Pero debemos hacerlo “con un propósito”. Cuando empecé a leer la segunda parte del libro, anoté emocionada signos de exclamación junto a todos los ejemplos de lugares a los que tu mente podría viajar si le permitieras hacer lo suyo. Podría caer en un “patrón de rumiar las tonterías que hemos dicho” (sí); “fantasear acerca de lo bien que nos sentiríamos si se nos hubiera ocurrido una respuesta ingeniosa a algo que nos dijeron antes” (¡así soy yo!), y también insistir en “preocupaciones laborales y económicas” (bueno, esto ya parece un ataque personal).
El punto es que mi mente ya estaba dispuesta a inclinarse hacia la disperconcentración, pero no estaba usando esta tendencia estratégicamente. Al llenar mi espacio de atención con pensamientos persistentes y tareas no prioritarias, dejaba poco espacio para la concentración profunda.
Saber que mi cerebro solo puede procesar una tarea compleja a la vez elimina la presión de manejar múltiples tareas y llenar cada momento con todo lo que sea posible.
Mientras leía Hyperfocus, visualicé mi espacio de atención; mis pensamientos eran manchitas plateadas dentro de un círculo del tamaño de una nuez. Los pensamientos comenzaron a sentirse más maleables y móviles.
Un día durante el almuerzo, dejé mi teléfono sobre el escritorio en mi oficina y salí a caminar; llevaba conmigo el ejemplar de Hyperfocus. Probablemente tomar distancia física de mi celular me facilitaría entrar de lleno en el libro.

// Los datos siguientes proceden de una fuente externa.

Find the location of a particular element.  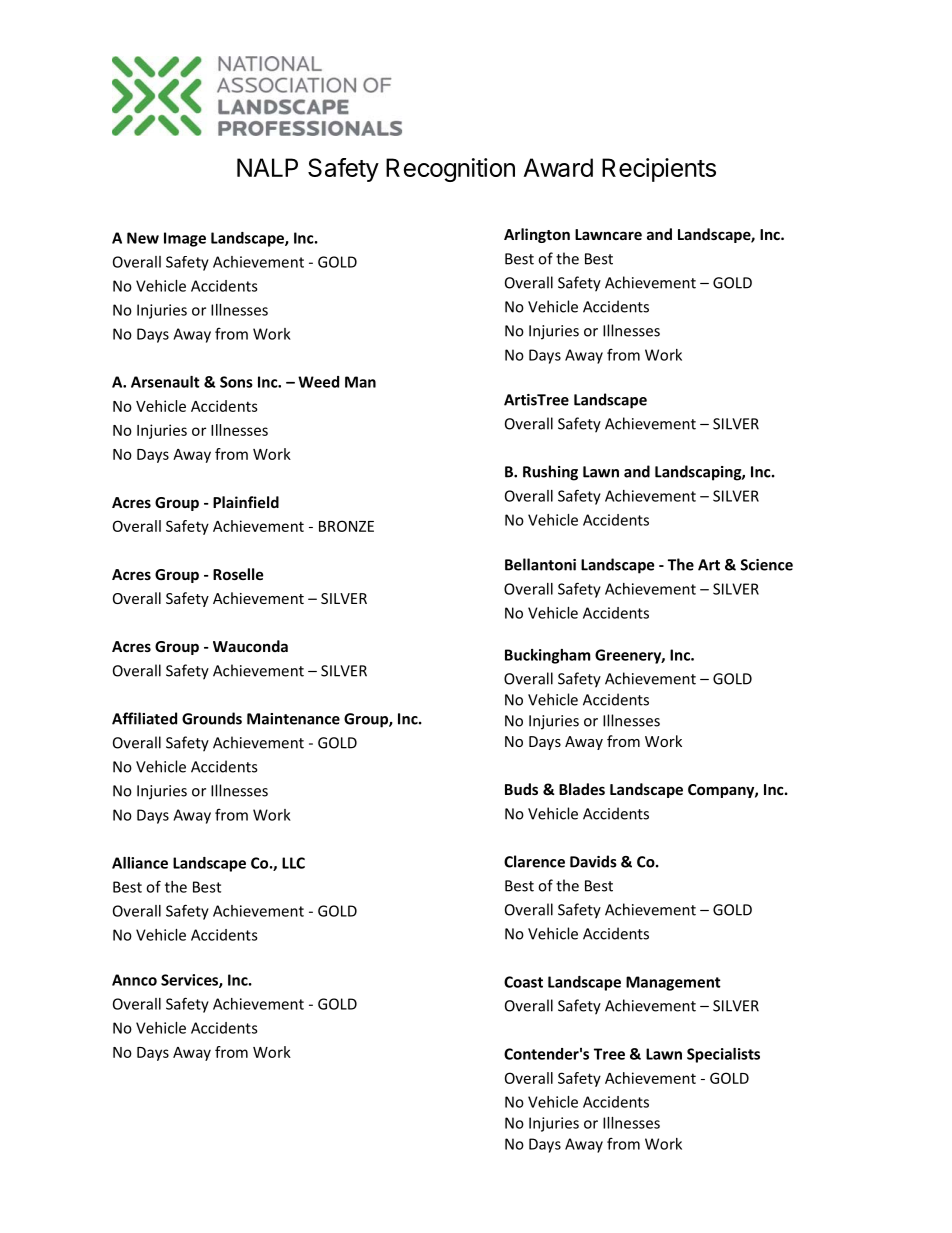

Buds is located at coordinates (521, 789).
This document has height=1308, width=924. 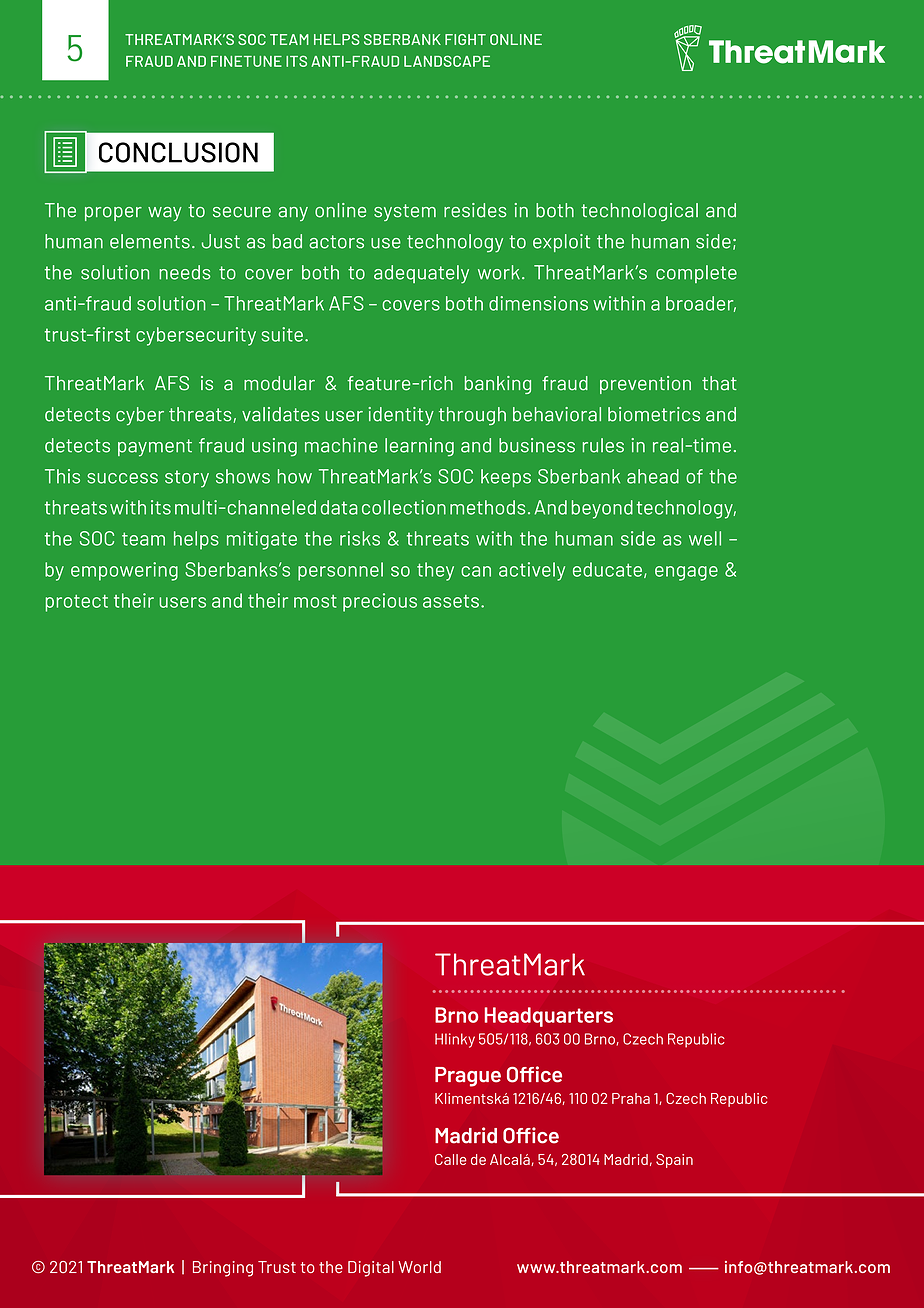 I want to click on Spain, so click(x=674, y=1161).
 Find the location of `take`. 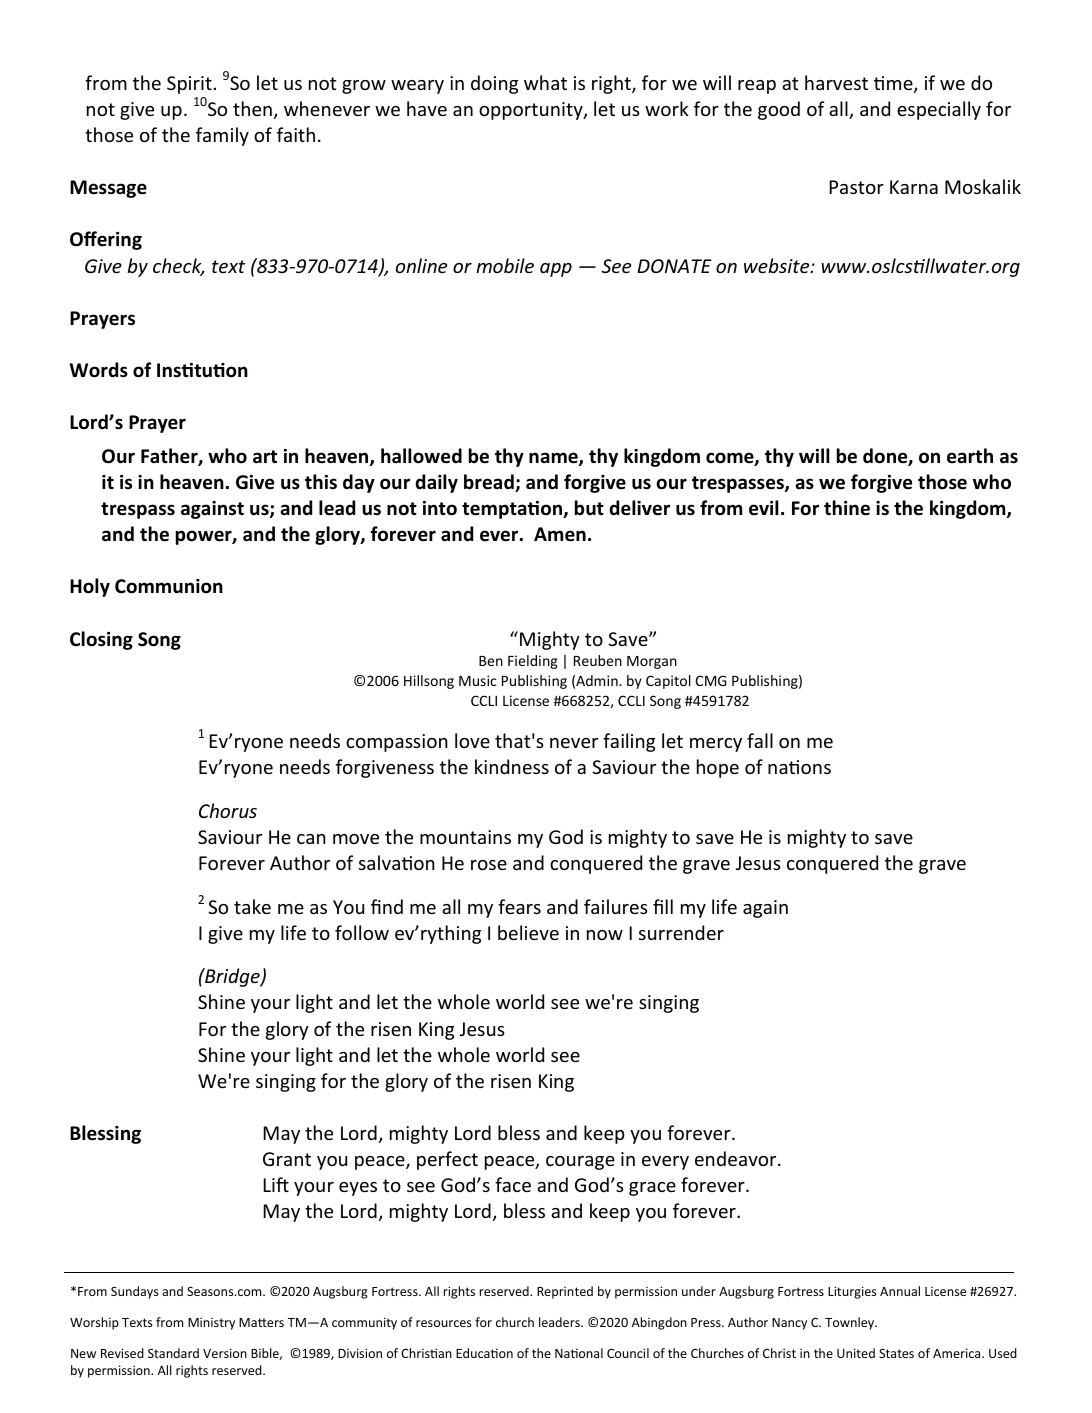

take is located at coordinates (252, 906).
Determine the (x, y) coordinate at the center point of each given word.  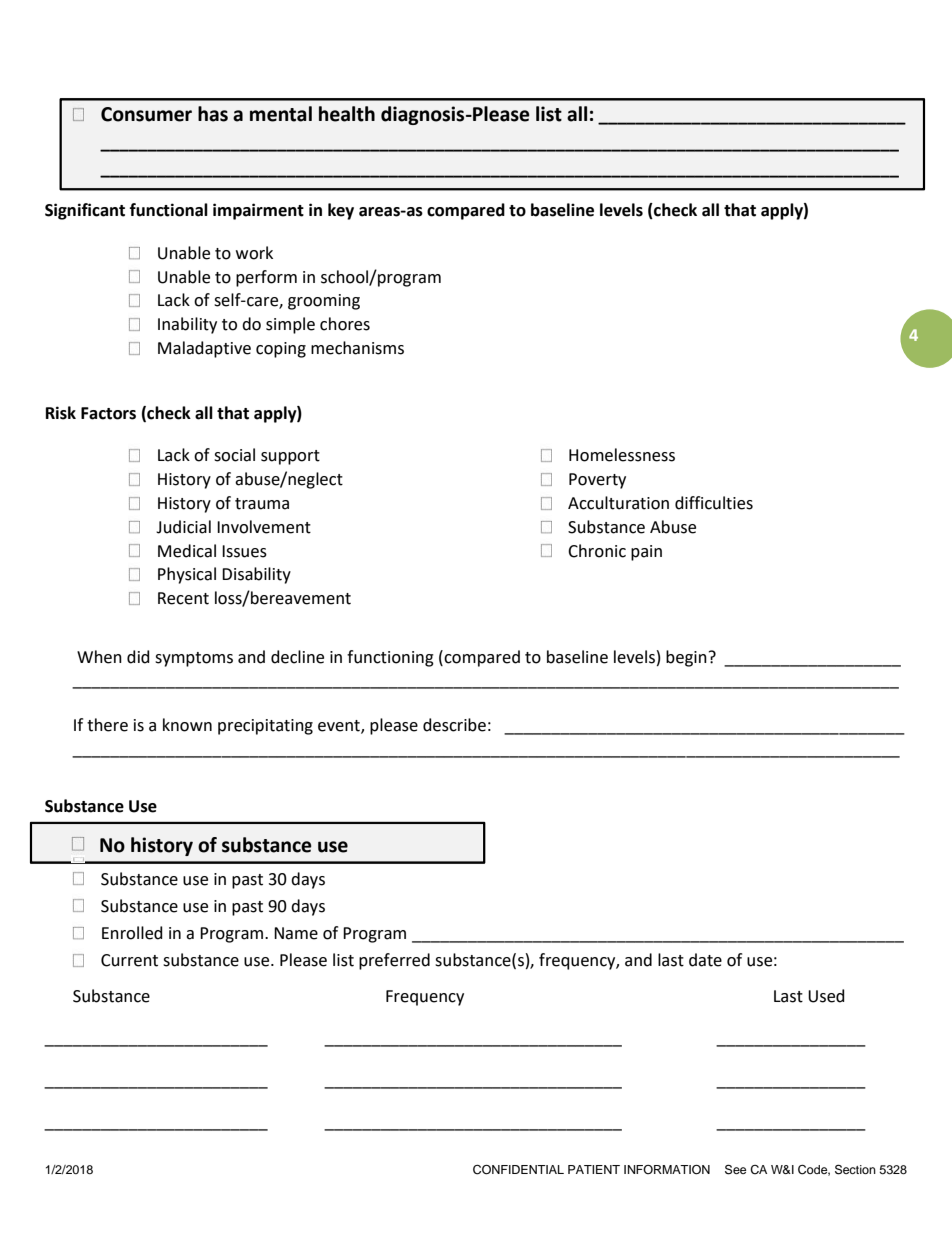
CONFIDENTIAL (518, 1170)
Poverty (597, 481)
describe (454, 725)
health (347, 114)
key (341, 211)
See (735, 1169)
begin (686, 658)
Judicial (183, 527)
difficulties (714, 503)
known (187, 725)
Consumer (146, 114)
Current (129, 960)
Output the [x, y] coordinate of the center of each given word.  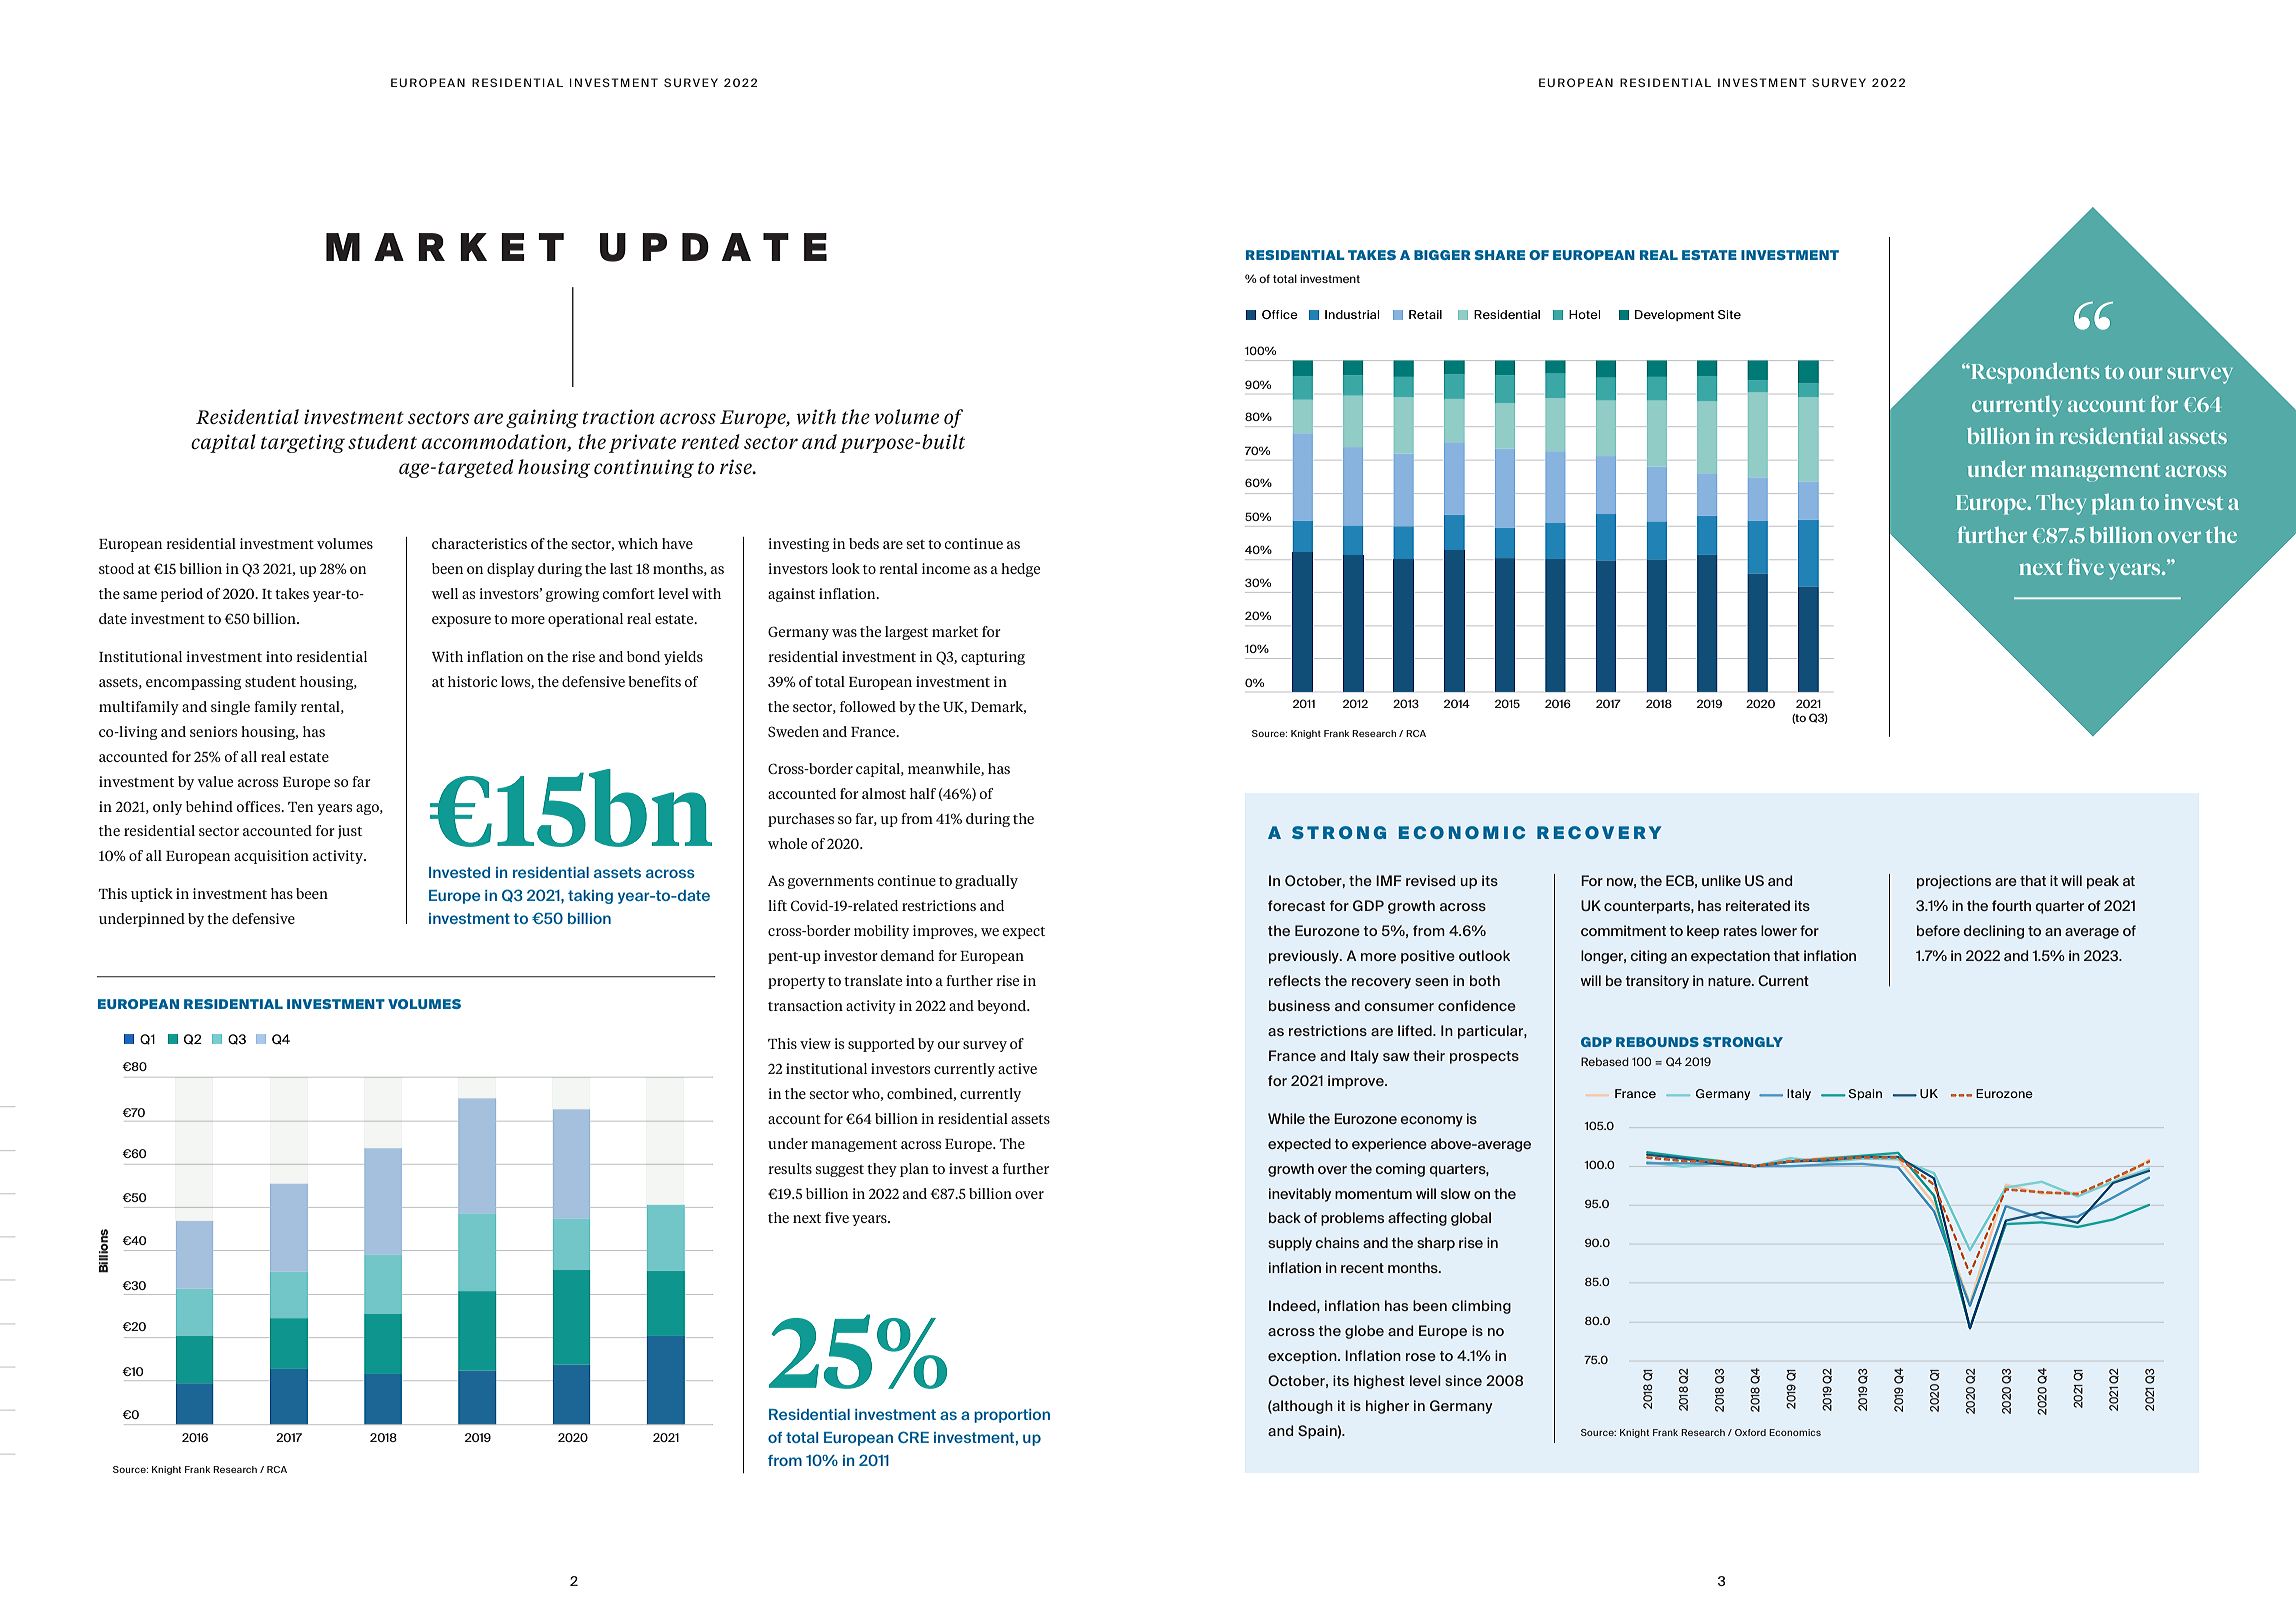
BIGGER [1442, 255]
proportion [1012, 1416]
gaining [542, 418]
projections [1954, 882]
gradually [986, 882]
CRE [913, 1437]
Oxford [1750, 1432]
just [350, 832]
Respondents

Caminé varias cuadras hasta un local de pizza a un costado de una plaza cercana a mi oficina. En el camino, mi cerebro dio piruetas, aterrizando en una decena de tareas y pensamientos distintos: “Recuerda enviar un mensaje a Lia”; la letra de “I’m Every Woman”; un terrible arrepentimiento por haber dejado mi teléfono, y luego otro y otro; fragmentos de prosa al azar (“Su cabello haciendo espirales en múltiples direcciones”) y estas mismas frases. Escribí todas mis distracciones persistentes, mis circuitos abiertos, en los márgenes del libro y entonces, cuando me senté en la plaza, ya no tenía nada que me distrajera.
No me malinterpretes: más tarde, me desconcentré unas cuantas veces y luego me absorbió una conversación en un grupo del chat familiar. ¡Soy apenas un bosquejo! Pero he aprendido a estar más en contacto conmigo misma y a detener a mi mente cuando siento que está divagando. Saber que mi cerebro solo puede procesar una tarea compleja a la vez elimina la presión de manejar múltiples tareas y llenar cada momento con todo lo que sea posible.
Eliminé muchas aplicaciones de redes sociales y ahora pongo mi teléfono en modo avión durante horas, para no sentirme tentada a tomarlo. No sé si exista relación, pero una noche, mientras leía en la cama cerca de las diez (aproximadamente una semana después de haber comenzado a intentar poner en práctica el perfeccionamiento de mi concentración), las sobras del pastel dominicano que seguían en mi refrigerador se materializaron en mi mente. Logré resistirme al impulso de cortarme una rebanada. ¿Será que ahora soy una ninja de la mente? ¡Tal vez! Lo único que sé es que eso jamás me había sucedido.